GD: Todd and I told each other a lot of stories. I told him stories about things that happened to me, you know, while cruising and in life and we use a lot of those things in the film. I think being super authentic is very important to both of us. There’s so much Hollywood bullshit out there that we both gravitate towards the gritty truth. That’s what’s exciting about our movie and exciting about Todd’s work and, it’s just real. A lot of it is made up and stylized, but it’s still real, gritty, and exciting.
TV: One thing to add is that I spent a lot of time in the park, observing and meeting different people that were cruising there. One of the things that inspired me to make this movie was the movie Cruising. The stuff that was shot in Central Park was all these Leatherman cruising in the in the Rambles and I was like that’s not realistic. That’s not who these people are. I wanted to show the real people. To me that was really important.
GD: Even in Cruising it’s like they get right to the sex you know, like what is it Al Pacino says, “Hips or lips?” It’s so corny. But they’re like ready to fuck. Whereas in the Rambles…I like to call it the Rambles, I put an S at the end, is that wrong?
Queer Forty: It’s The Ramble but we all call it The Rambles.
GD: Our film is you know, it’s more about the that excitement of just being in that environment. A lot of guys go there and cruise but rarely get off because then once you get off, then you’re done. You want to stay in that mode of just meeting different guys and you know…so yeah, our movie is very that.

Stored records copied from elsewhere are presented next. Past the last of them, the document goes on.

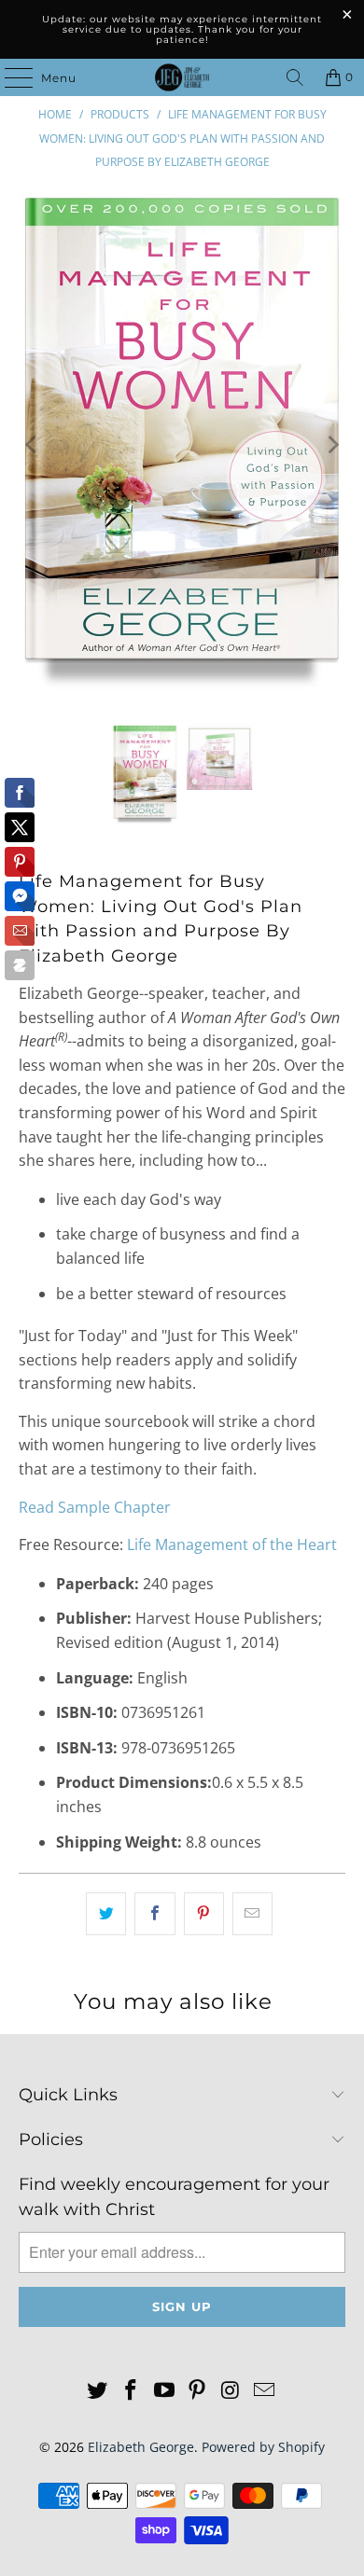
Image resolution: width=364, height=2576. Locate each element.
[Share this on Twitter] (106, 1913)
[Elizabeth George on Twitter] (98, 2391)
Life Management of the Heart (232, 1544)
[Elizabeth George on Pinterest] (198, 2391)
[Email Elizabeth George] (264, 2391)
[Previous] (33, 445)
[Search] (295, 77)
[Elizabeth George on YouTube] (164, 2391)
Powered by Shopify (263, 2447)
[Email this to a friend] (252, 1913)
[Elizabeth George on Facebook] (132, 2391)
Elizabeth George (141, 2447)
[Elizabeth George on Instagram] (231, 2391)
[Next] (331, 445)
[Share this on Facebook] (154, 1913)
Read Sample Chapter (95, 1507)
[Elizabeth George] (182, 77)
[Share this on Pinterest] (204, 1913)
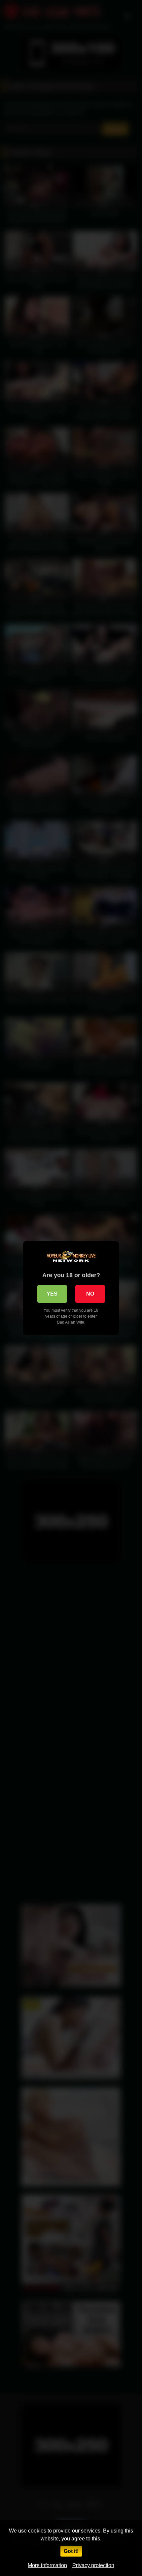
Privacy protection (93, 2565)
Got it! (71, 2551)
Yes (52, 1294)
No (90, 1294)
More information (47, 2565)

It’s very different from Cruising.
Queer Forty: Do you have any advice for emerging queer artists who want to get their work out there?
TV: Don’t think that you need to get permission from someone. I think that’s a problem that a lot of people think they need to get someone to approve them to do something or raise a certain amount of money. Everybody’s got a cell phone, just start making a movie and stay true to yourself. Stay true to your story that you want to tell. And just do it. There’s nothing stopping you from doing it except yourself.

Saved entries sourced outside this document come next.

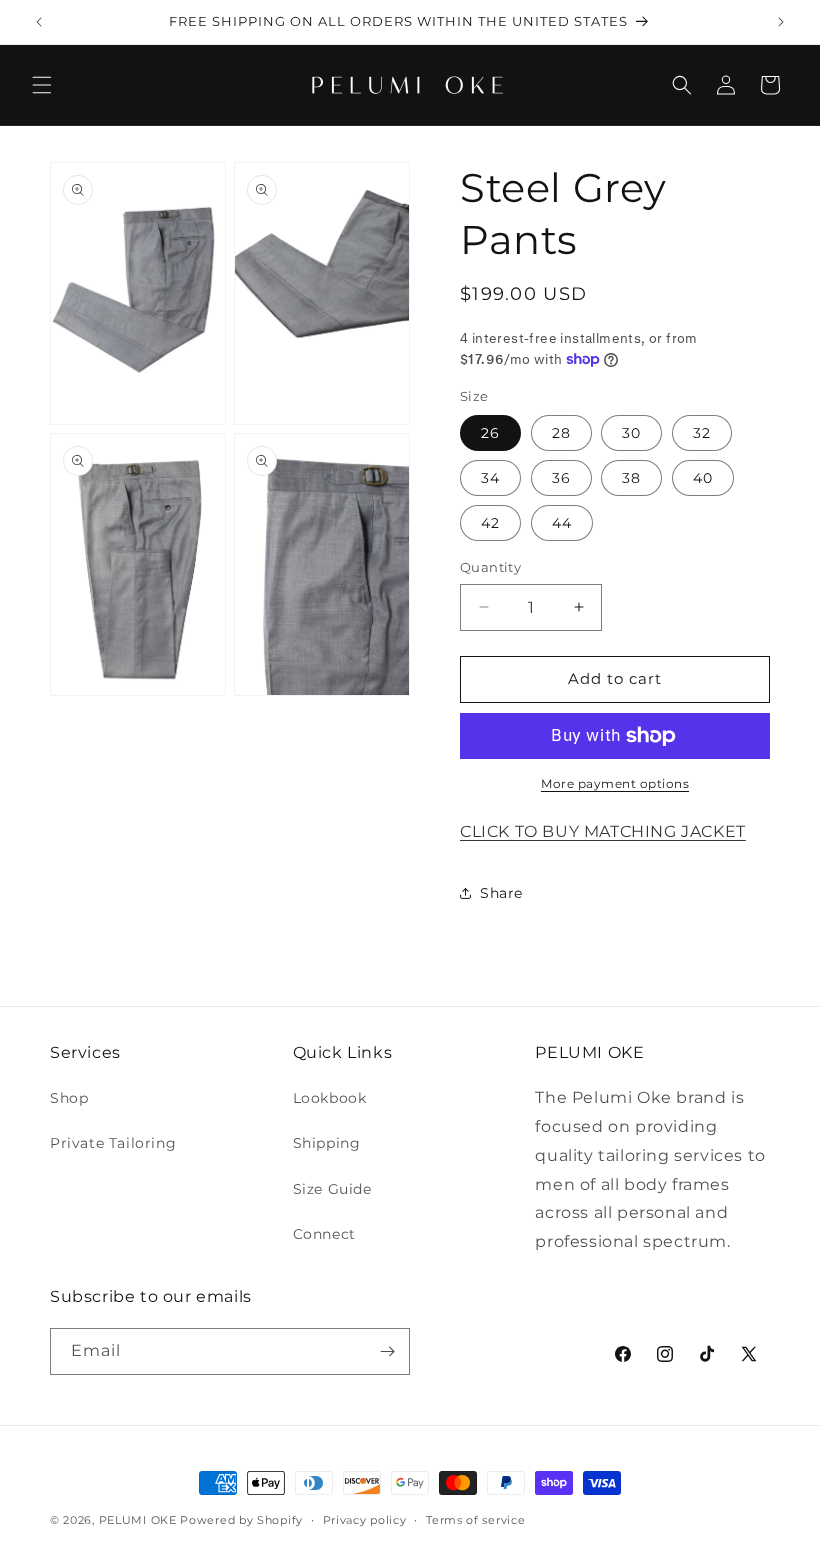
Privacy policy (365, 1520)
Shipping (327, 1143)
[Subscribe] (387, 1351)
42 (490, 523)
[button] (42, 85)
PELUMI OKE (138, 1520)
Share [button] (501, 893)
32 (702, 433)
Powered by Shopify (241, 1520)
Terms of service (475, 1520)
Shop (69, 1098)
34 (490, 478)
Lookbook (330, 1098)
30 (631, 433)
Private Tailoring (113, 1143)
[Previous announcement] (39, 22)
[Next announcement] (781, 22)
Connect (324, 1234)
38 (631, 478)
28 (561, 433)
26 (490, 433)
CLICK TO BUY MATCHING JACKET (603, 831)
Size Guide (332, 1189)
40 (703, 478)
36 (561, 478)
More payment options (615, 783)
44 (562, 523)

GD: I echo exactly what Todd said. It sounds cliche, but truly, tell stories that about things that you know about experiences that you’ve had, and the work is going to thrive from that. And just be yourself. Again, it’s so cliche and corny but it’s, it’s the absolute truth and just do it. It’s now or never, right? There’s never going to be a perfect time. Just do it.
Queer Forty: What are your hopes for the new year?
TD: I hope to work with Guillermo again, we’ve been talking about a couple of other projects. Hopefully, that will happen in the next year.
GD: I’m so excited to work with Todd again. I really am craving it. You know, I did a couple of things after our movie and it’s just not the same as being on a Todd Verow set. Two and a half years ago, I directed my first Indie feature and I’m in the postproduction process of that now and starting to submit to festivals. I don’t freaking know how Todd does it because it’s not an easy feat at all. It was super difficult and challenging. And especially when it’s not my writing or my film, I just directed it. But anyway, it was very exciting and that should be out hopefully in the next year and a half or so.
You Can’t Stay Here has an exclusive NYC theatrical engagement, opening January 5 2024 at the IFC Center.